Snyder-Robinson syndrome is caused by changes (variants) in the SMS gene. Thus far, 26 different variants in the SMS gene have been published or reported.

The SMS gene provides instructions for making an enzyme called spermine synthase. This enzyme helps produce a substance called spermine, which is part of a group of molecules known as polyamines. It does this by transferring a specific chemical group from a compound called decarboxylated S-adenosylmethionine (dcSAM) onto another molecule, spermidine, which is the “precursor” (starting material) for spermine.

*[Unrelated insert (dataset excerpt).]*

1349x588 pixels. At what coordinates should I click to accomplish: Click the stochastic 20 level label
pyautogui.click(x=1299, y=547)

Polyamines are important for many functions in our cells. They help cells grow and divide, make new proteins, repair damaged tissues, regulate certain channels in cells, and control when cells need to self-destruct (a normal process called apoptosis). Polyamines are essential for the proper development and function of the brain and other parts of the body.

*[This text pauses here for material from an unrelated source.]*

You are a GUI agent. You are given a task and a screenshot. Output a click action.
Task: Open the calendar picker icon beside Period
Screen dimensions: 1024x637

The variants in the SMS gene result in a deficiency of the spermine synthase enzyme. This means that the enzyme doesn’t work as well as it should, leading to lower levels of spermine. At the same time, spermidine builds up because it isn’t being converted properly. This causes an imbalance, where the ratio of spermidine to spermine becomes higher than normal. Studies have shown that a higher spermidine/spermine ratio is linked to more severe symptoms in people with SRS. The spermine shortage affects normal development, especially in the brain, muscles and bones. However, it’s still unclear how this shortage causes the specific symptoms seen in the syndrome.

This condition is inherited in an X-linked recessive pattern. X-linked genetic disorders are conditions caused by a disease-causing gene variant on the X chromosome and mostly affect males. Females who have a disease-causing gene variant on one of their X chromosomes are carriers for that disorder. Carrier females usually do not have symptoms because females have two X chromosomes and only one carries the gene variant. Some carrier females may be affected but have milder symptoms.  Males have one X chromosome that is inherited from their mother and if a male inherits an X chromosome that contains a disease-causing gene variant, he will develop the disease.

Female carriers of an X-linked disorder have a 25% chance with each pregnancy to have a carrier daughter like themselves, a 25% chance to have a non-carrier daughter, a 25% chance to have a son affected with the disease and a 25% chance to have an unaffected son.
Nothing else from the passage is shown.